**Exercise details**
Lines from the one containing "You are a computer-use agent. 1488x1500" to the end of the records, both ends included and exactly as written, are the whole answer, and no pictures go in it.

(Data extracted from a collection)
►
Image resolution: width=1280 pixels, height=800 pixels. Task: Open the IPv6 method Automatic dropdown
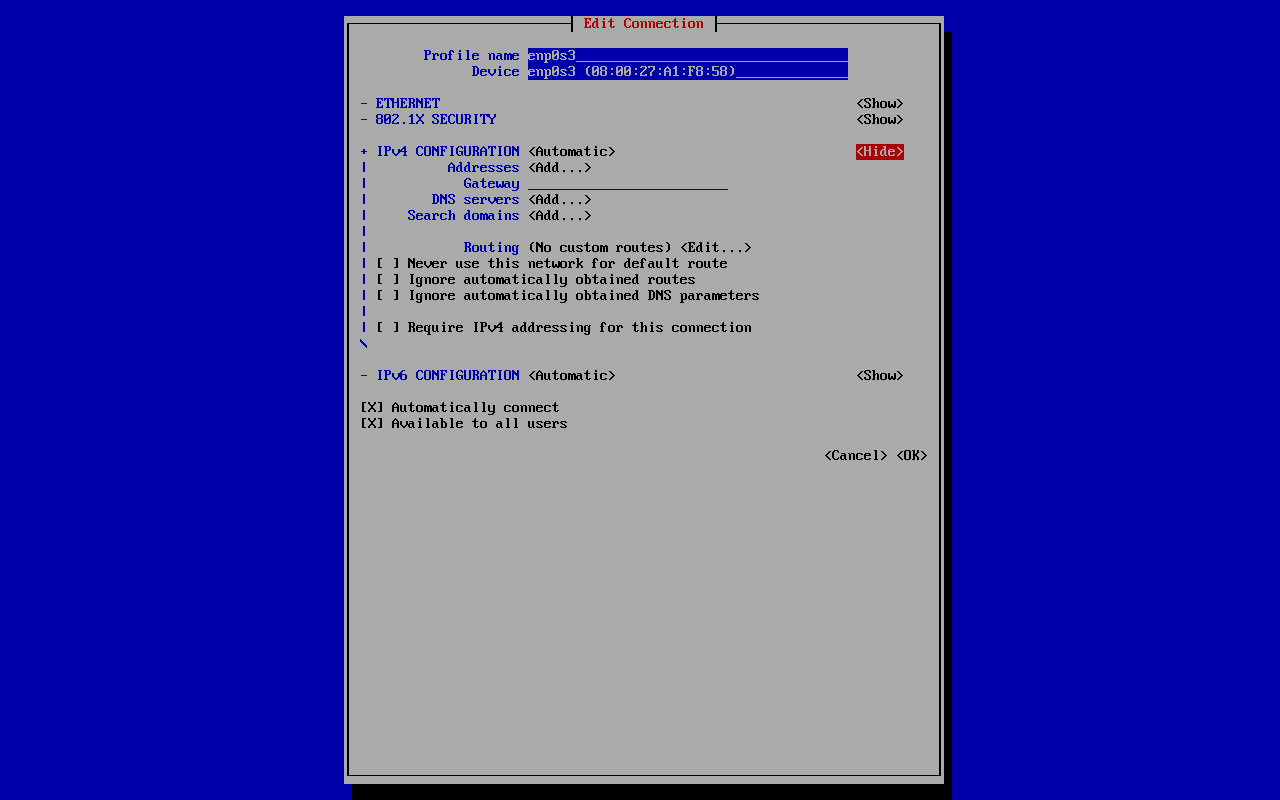[x=571, y=376]
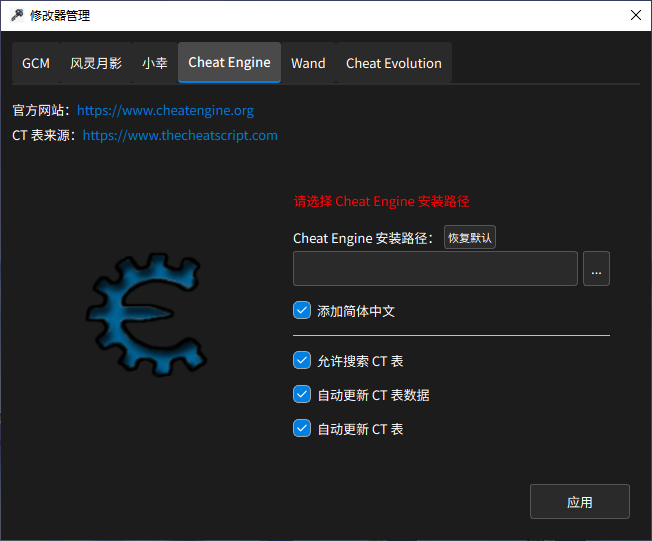Click the red 请选择 Cheat Engine 安装路径 warning
Viewport: 652px width, 541px height.
[x=381, y=201]
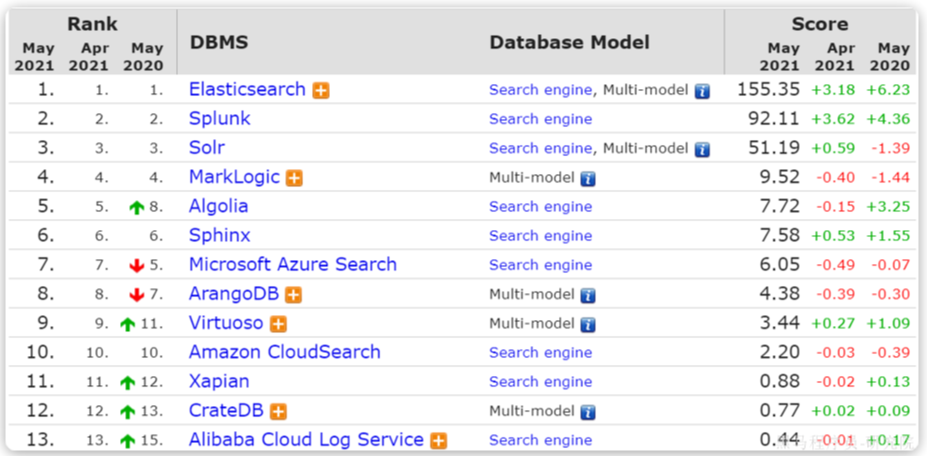Viewport: 927px width, 456px height.
Task: Click plus icon beside Alibaba Cloud Log Service
Action: pyautogui.click(x=438, y=440)
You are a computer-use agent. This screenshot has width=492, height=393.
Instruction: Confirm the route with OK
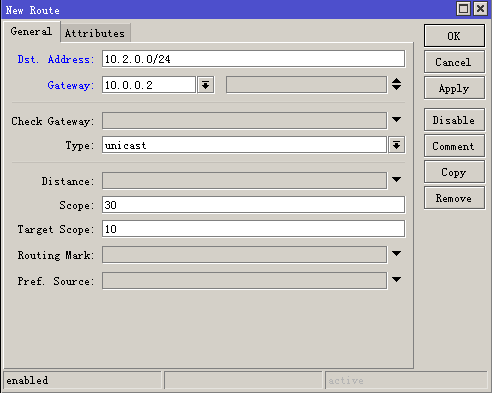(x=454, y=36)
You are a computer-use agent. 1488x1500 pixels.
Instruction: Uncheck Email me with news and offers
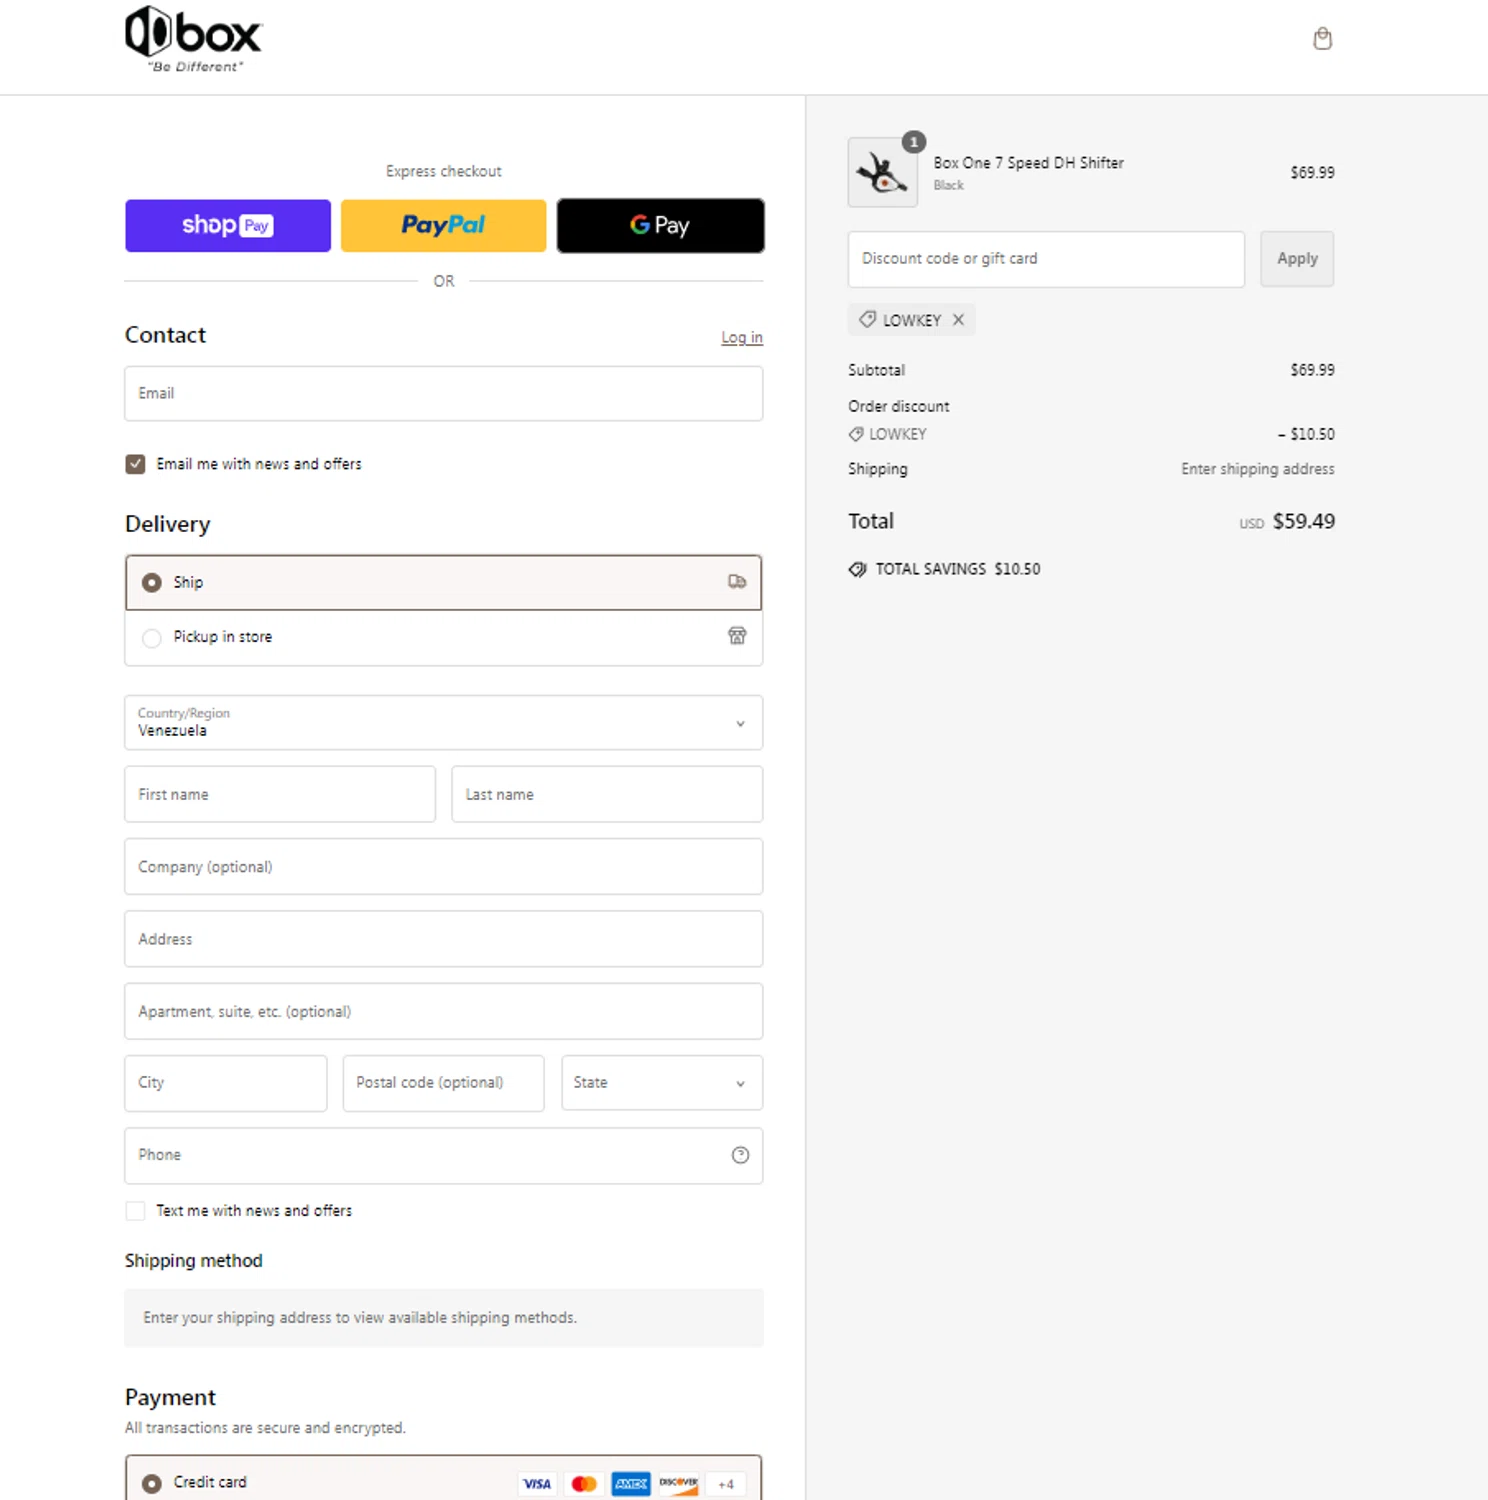(135, 464)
◄
**Exercise output**
You are a computer-use agent. 1488x1500 pixels.
Instruction: Uncheck Email me with news and offers
(135, 464)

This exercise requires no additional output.